***** Quoted text *****
Jewish tradition also sees a few other things in the day - for example it is believed to be the anniversary of the creation of Adam and Eve. But more importantly, the Jews believe that God writes names in His Book of Life on the Day of Atonement, so Yom Teruah is ten days to get your affairs in order, repent of your sins, and make right what you've done wrong in order to receive a better mark from God for the year.

In a nutshell, the Jewish perspective on Trumpets is that it points to Atonement. It The Bible never explains what Trumpets is about because by itself it isn't about anything. Trumpets is a time to prepare for Atonement.

Now, given what we’ve learned here, which makes more sense:
A) That teruah is a wake-up call to look at your life and refocus on your relationship with God, with praise and thanks?
-or-
B) That teruah was translated into the English word “Trumpets” and therefore it can refer to nothing other than the seven last trumpets of Revelation?

I'm going with A).

But… “trumpets”!

A MEMORIAL ...OF THE FUTURE

Yom Teruah is also called Zichron Teruah (LEV. 23: 24). The word Zichron is translated “memorial”. That’s a memorial, not a looking forward.

I want to point another thing out here. I often hear a certain argument in support of the weekly Sabbath. It’s a small, little argument and it goes like this: “Exodus 28:  says ‘Remember the Sabbath day, to keep it holy.’ See? It says ‘remember’. Therefore the Sabbath had to already have been being kept.”
Well, it was being kept … since chapter 16. And it was supposed to be remembered from that time forward.
But the point I'm trying to get at is in one area a remembrance is supposed to be proof that an event had already occurred. However, in another area a remembrance means no such thing at all. It's inconsistent! The Jews have supposedly been “remembering” a dark and deadly prophetic event for the past 3,400 years that we ourselves haven’t even seen come to pass yet. 

Not too shabby for a memorial, eh?

The reason why I bring up this section here at all is to bring to your attention one idea - the day has no meaning given in the Bible and with the destruction of the Temple in 70 AD there is no symbolic meaning within the day either. What memorial? Without the shofar and without the sacrifices, the ritual has been completely gutted.
This being the case, Armstrongist doctrine has to fill something in. Anything! It grasps for meaning in a day where the only provided meaning is lost. Inherently knowing that a memorial is insufficient, any connection to modern time - even one employing the English word "trumpets" to arrive at seven horrible trumpet plagues - is better than accepting the hollowness of pointless hours ticking by on a clock for their own sake. How can a mandatory day just exist in and of itself? The question begs to be asked, "What is the meaning of Trumpets in a New Covenant context?" But the best, most obvious answer is skipped completely in favor of holding to a certain fickle speculation about how prophecy will unfold.
***** Records shown *****
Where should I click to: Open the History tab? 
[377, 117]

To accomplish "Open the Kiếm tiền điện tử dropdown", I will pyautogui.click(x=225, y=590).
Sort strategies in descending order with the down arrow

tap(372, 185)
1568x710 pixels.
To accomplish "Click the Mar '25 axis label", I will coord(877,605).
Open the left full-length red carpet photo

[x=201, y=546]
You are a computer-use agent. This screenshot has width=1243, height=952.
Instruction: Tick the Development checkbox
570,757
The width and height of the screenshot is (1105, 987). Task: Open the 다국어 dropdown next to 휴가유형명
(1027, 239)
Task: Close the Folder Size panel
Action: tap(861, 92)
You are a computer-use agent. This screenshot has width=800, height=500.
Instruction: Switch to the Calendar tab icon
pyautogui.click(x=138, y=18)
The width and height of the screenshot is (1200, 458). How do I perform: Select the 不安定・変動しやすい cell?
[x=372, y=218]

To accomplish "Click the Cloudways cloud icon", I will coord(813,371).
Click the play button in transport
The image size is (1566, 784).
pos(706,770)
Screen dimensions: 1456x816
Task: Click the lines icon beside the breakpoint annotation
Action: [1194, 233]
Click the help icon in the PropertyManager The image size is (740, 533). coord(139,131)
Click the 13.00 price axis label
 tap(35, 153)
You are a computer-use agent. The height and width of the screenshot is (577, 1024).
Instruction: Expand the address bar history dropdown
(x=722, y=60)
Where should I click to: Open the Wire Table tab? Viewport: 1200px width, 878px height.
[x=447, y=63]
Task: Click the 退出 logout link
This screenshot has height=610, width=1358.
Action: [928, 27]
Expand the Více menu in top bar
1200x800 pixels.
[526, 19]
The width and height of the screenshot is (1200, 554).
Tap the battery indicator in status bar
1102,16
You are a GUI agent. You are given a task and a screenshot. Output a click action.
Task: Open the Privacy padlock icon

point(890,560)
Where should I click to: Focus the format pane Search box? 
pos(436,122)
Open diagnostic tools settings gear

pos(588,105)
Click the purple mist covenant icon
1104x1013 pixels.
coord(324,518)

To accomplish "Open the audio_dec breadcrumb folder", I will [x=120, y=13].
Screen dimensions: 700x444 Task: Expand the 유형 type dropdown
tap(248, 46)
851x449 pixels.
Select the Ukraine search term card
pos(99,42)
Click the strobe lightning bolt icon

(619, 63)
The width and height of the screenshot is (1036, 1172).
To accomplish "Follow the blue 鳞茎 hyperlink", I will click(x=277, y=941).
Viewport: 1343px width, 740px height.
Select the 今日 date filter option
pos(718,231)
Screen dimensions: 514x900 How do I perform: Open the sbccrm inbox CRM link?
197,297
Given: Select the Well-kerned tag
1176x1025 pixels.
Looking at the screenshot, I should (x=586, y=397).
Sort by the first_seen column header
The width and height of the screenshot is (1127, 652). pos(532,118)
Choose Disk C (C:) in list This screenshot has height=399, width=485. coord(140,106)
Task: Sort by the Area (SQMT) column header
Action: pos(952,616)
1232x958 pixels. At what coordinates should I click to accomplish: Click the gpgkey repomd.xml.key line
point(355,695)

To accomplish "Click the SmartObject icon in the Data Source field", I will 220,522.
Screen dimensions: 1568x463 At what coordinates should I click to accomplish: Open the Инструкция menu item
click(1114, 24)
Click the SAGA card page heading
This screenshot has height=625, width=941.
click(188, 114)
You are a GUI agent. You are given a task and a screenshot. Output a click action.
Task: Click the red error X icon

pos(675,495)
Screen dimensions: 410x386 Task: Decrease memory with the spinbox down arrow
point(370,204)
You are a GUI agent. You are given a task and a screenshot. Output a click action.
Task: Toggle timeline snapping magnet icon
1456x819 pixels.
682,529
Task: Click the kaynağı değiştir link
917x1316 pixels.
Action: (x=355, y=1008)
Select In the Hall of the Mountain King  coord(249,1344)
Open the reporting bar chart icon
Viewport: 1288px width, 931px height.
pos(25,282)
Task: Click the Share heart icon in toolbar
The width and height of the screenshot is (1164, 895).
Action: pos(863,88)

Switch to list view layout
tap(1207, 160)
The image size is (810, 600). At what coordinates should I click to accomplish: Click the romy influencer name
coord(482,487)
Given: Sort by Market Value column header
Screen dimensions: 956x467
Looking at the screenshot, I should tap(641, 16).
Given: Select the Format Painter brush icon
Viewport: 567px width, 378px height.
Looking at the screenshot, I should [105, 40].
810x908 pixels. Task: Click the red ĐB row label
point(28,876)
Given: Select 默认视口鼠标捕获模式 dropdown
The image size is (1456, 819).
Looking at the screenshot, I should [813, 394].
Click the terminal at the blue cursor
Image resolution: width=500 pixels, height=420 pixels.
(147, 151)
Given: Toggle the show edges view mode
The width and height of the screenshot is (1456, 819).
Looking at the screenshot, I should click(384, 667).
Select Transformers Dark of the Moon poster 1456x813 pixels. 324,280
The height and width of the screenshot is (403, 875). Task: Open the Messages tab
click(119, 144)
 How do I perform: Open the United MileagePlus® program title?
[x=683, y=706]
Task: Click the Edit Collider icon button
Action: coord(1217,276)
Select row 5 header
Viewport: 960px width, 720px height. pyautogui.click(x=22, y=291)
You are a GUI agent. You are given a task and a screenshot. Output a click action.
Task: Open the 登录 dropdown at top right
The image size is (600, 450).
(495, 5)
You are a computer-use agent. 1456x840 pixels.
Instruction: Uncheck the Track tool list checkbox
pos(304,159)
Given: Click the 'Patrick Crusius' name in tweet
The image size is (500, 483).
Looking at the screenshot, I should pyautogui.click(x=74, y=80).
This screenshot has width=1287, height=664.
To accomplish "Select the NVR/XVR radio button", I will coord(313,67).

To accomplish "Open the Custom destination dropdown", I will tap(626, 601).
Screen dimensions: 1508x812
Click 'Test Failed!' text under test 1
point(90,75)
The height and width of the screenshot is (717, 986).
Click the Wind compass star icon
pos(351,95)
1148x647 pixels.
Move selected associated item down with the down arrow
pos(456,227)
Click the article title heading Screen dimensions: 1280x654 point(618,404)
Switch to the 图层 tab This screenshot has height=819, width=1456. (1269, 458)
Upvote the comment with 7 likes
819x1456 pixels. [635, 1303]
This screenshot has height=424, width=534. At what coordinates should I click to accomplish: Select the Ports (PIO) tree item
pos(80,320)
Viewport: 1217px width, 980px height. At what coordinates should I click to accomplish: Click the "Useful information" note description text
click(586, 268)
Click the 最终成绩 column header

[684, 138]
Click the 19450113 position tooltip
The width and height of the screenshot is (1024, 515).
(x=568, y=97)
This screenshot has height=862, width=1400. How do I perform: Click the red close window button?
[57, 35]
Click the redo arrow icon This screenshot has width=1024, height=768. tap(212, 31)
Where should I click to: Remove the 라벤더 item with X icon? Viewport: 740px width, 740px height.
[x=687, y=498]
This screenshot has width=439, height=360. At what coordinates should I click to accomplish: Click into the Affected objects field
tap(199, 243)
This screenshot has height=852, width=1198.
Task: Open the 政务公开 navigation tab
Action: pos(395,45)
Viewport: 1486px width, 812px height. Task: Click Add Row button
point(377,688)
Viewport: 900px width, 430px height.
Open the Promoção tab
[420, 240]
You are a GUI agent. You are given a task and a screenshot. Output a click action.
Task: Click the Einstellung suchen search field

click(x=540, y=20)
*****
### Stated task A
According to the passage on Yom Teruah, how is the word Zichron translated?
### Stated task B
Reproduce the passage on Yom Teruah word for word, from "A MEMORIAL ...OF" up to and including "a looking forward.".
### Stated task C
Write a continuation of the passage on Yom Teruah, beginning after its final sentence.
The records stand apart from the passage on Yom Teruah.

### Written answer A
Zichron is translated "memorial."

### Written answer B
A MEMORIAL ...OF THE FUTURE

Yom Teruah is also called Zichron Teruah (LEV. 23: 24). The word Zichron is translated “memorial”. That’s a memorial, not a looking forward.

### Written answer C
THE MEANING OF TRUMPETS

If the Feast of Trumpets has a meaning in the Bible at all, and if the Feast of Trumpets looks forward to anything, it is this -- Jesus Christ. All of the shadows of the Old Testament point to the substance that casts the shadow -- Jesus Christ (COL. 2: 16-17). Not necessarily to His second coming, but to His first - to prove He is who He says He is and does what He says He will. To know anything about the holy days, one must go to the source and goal.

Take the Day of Atonement for example.
Who knows the secrets of our hearts? Jesus. Who is the sacrifice for our atonement? Jesus. Who was led outside of town? Jesus. Who was innocent, yet our sins were placed on his head? Jesus. Who is the Great High Priest? Jesus. Who heals the rift between us and God and makes right the broken relationship? Jesus. When did Jesus do these things? At His first advent.
Atonement points to Jesus!

I must make it absolutely clear at this point - we vehemently disagree that Satan is the Azazel goat, as many of the COG groups teach including the UCG.

Our sins are not placed on Satan, but on Jesus. Jesus alone carried away our sins. The Azazel goat isn't sent away for its own sins, but for the sins of Israel. Satan is imprisoned for his own sins. The sins of others were laid on Jesus. The Azazel goat was innocent! Satan isn't innocent, as Jesus is. The Azazel goat was led out of Jerusalem just as Jesus was led out of Jerusalem to be crucified. The Azazel goat was sent away. Satan isn't being sent away, he's being imprisoned and kept. The Azazel goat was sent away into the wilderness just as Jesus was sent away into death and the grave. The ritual sacrifices (and the Azazel was a sacrifice) all point to some aspect of Jesus and who He is and what He does for us. And we haven't even begun to discuss the High Priest as mediator and the temple cleansing. All Jesus.
The Armstrongist interpretation of the Day of Atonement as representing the first event of the Millennium where Satan is imprisoned, hangs on Satan being the fulfillment of the Azazel goat. Not only does it ignore every other symbol of the day but it gives Satan a role in our atonement. Jesus is unmistakably the fulfillment of the first goat that was sacrificed, and that happened at His first Advent, and Jesus is the fulfillment of the second goat as well, and that happened at His first Advent.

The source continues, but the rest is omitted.